The Shirelles singles chronology
| "What a Sweet Thing That Was" (1961) | "Big John (Ain't You Gonna Marry Me)" (1961) | "Baby It's You" (1961) |

= Big John (Ain't You Gonna Marry Me) =

"Big John (Ain't You Gonna Marry Me)" is a song written by John Patton and Amiel Sommers and performed by The Shirelles.

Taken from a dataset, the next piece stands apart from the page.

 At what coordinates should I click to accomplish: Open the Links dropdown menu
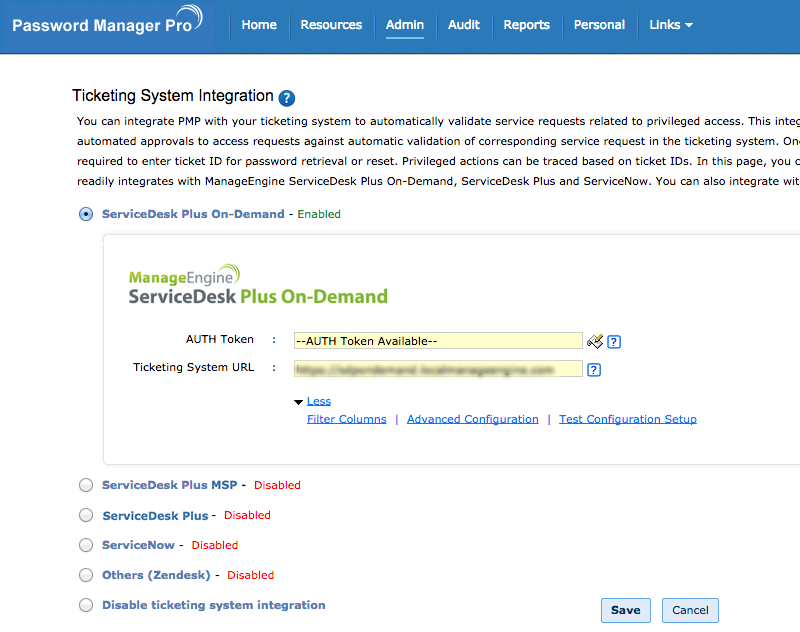click(671, 25)
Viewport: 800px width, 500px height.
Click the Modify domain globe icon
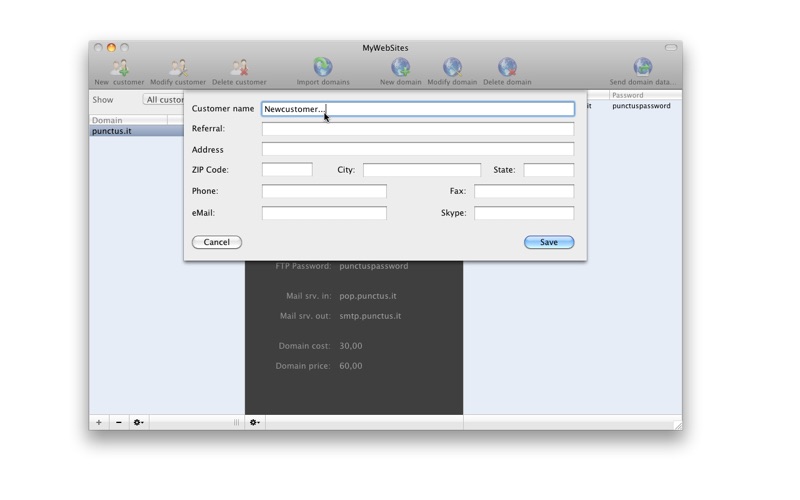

It was featured on their 1962 album, Baby It's You.

The song was produced by Luther Dixon and recorded at Bell Sound Studios in New York City.

==Chart history==
The song reached #2 on the R&B chart and #21 on the Billboard Hot 100 in 1961.

| Chart (1961) | Peak position |
|---|---|
| U.S. Billboard Hot 100 | 21 |
| U.S. Billboard Hot R&B Sides | 2 |

==In media==
- The song was featured in the jukebox musical Baby It's You!